---- INPUT ROWS

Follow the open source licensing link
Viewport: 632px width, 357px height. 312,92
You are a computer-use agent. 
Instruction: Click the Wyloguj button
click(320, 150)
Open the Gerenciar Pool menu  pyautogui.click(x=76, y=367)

--------
---- INPUT ROWS

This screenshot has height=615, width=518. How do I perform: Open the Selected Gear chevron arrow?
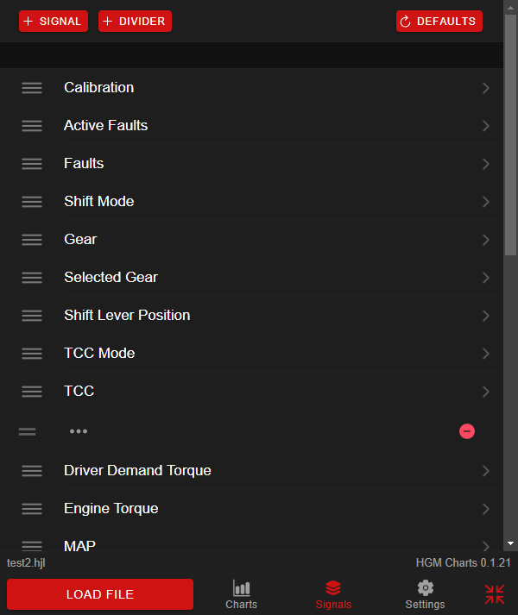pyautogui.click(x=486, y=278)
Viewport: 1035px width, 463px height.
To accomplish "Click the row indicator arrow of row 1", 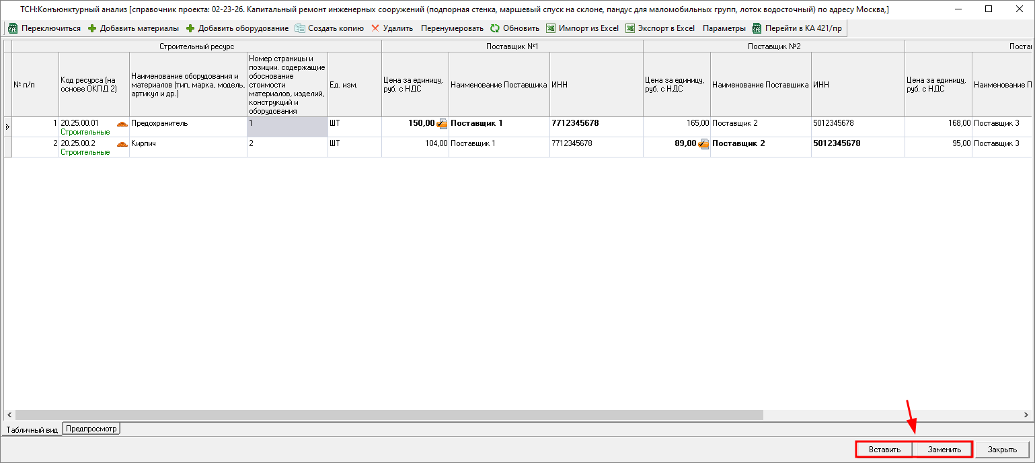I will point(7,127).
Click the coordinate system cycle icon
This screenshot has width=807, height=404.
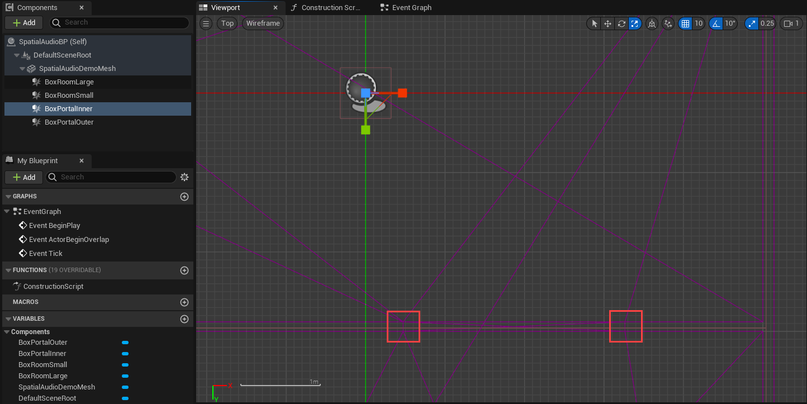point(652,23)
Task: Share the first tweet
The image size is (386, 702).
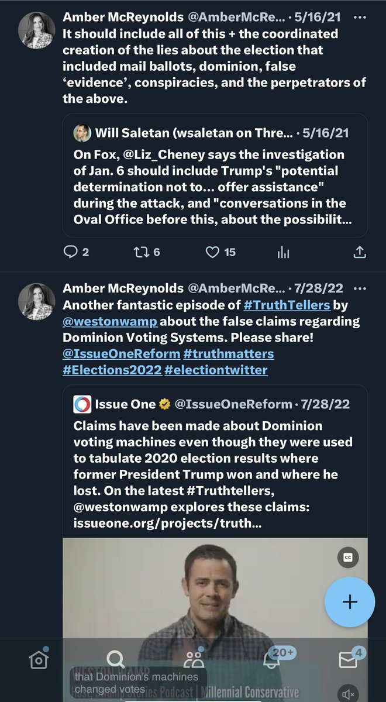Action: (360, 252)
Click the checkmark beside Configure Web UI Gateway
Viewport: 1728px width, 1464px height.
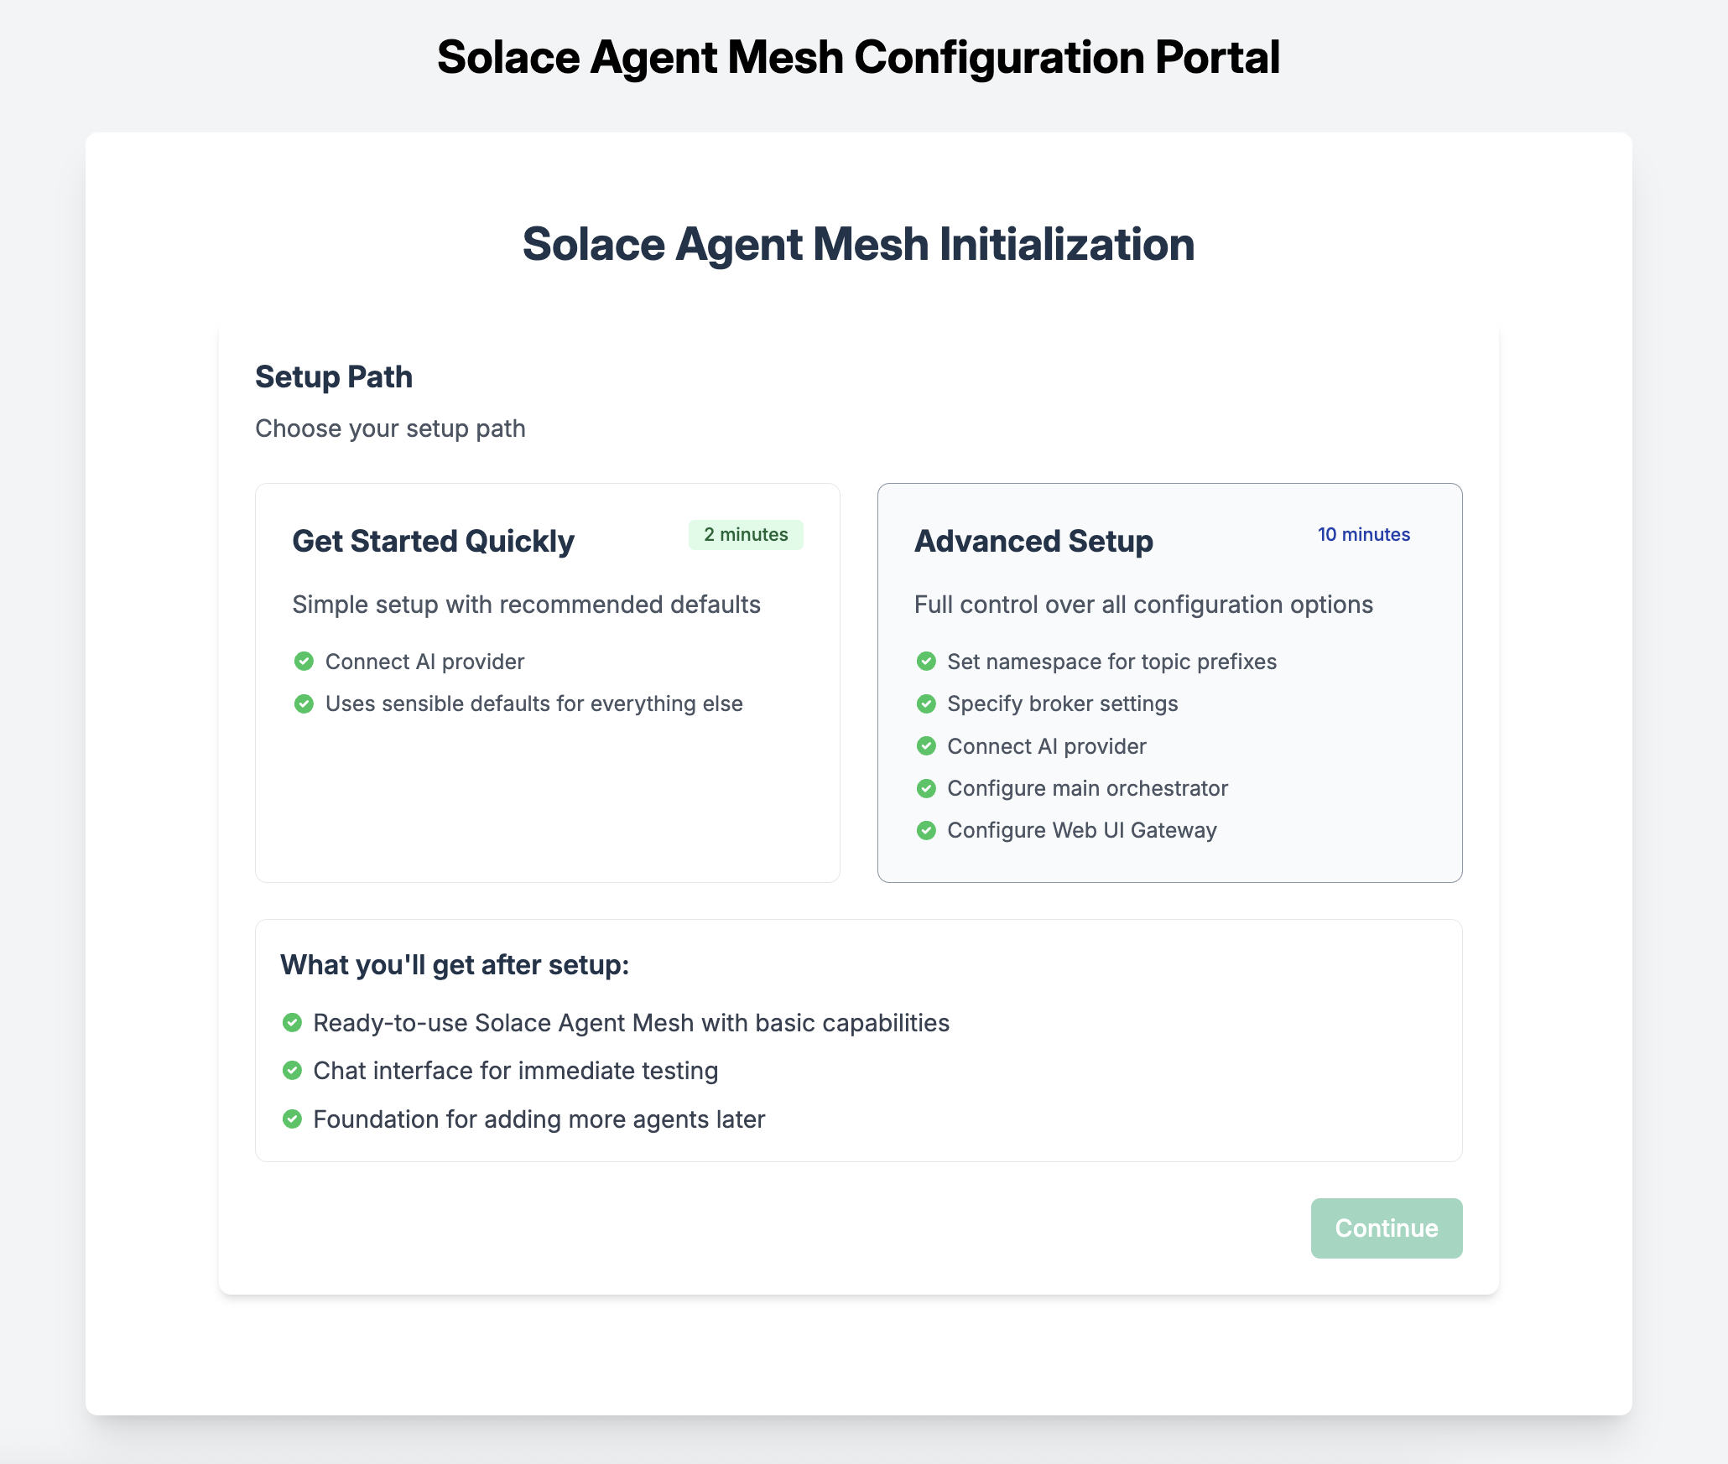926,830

--------
---- INPUT ROWS

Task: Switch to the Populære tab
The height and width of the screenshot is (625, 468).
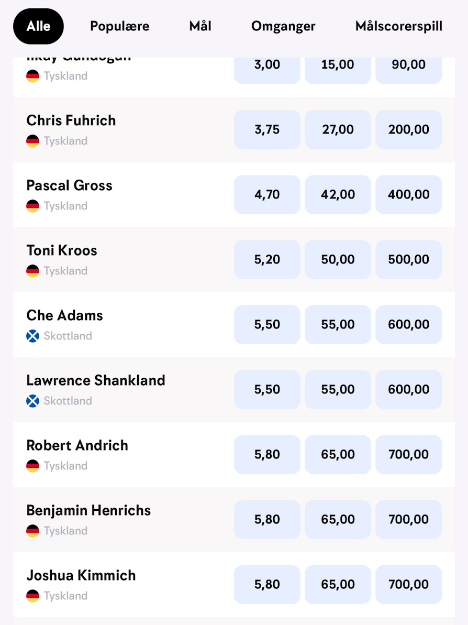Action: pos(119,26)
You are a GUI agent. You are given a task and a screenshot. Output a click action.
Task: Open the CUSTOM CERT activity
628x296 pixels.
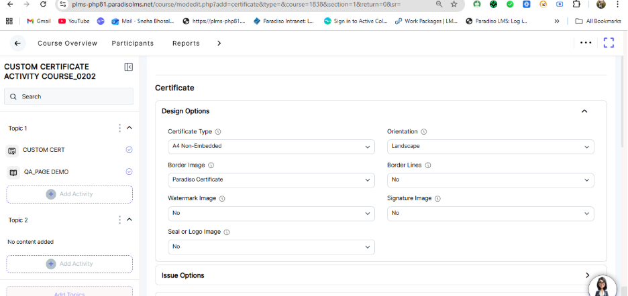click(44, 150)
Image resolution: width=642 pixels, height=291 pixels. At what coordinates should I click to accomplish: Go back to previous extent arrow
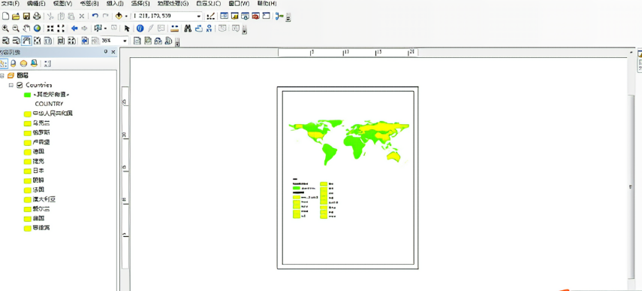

--------

● AIM
Multiply every number in the answers, coordinates and pixel sizes alike, by 1.6, rounding to whole numbers with halves rounded up. Then write out again everything from the line containing "Follow the open source licensing link" down to the line containing "Open the Gerenciar", both lines included, and leave all other text unchanged.

● OUTPUT BELOW
Follow the open source licensing link
Viewport: 1011px width, 571px height. 499,147
You are a computer-use agent. 
Instruction: Click the Wyloguj button
click(512, 240)
Open the Gerenciar Pool menu  pyautogui.click(x=122, y=587)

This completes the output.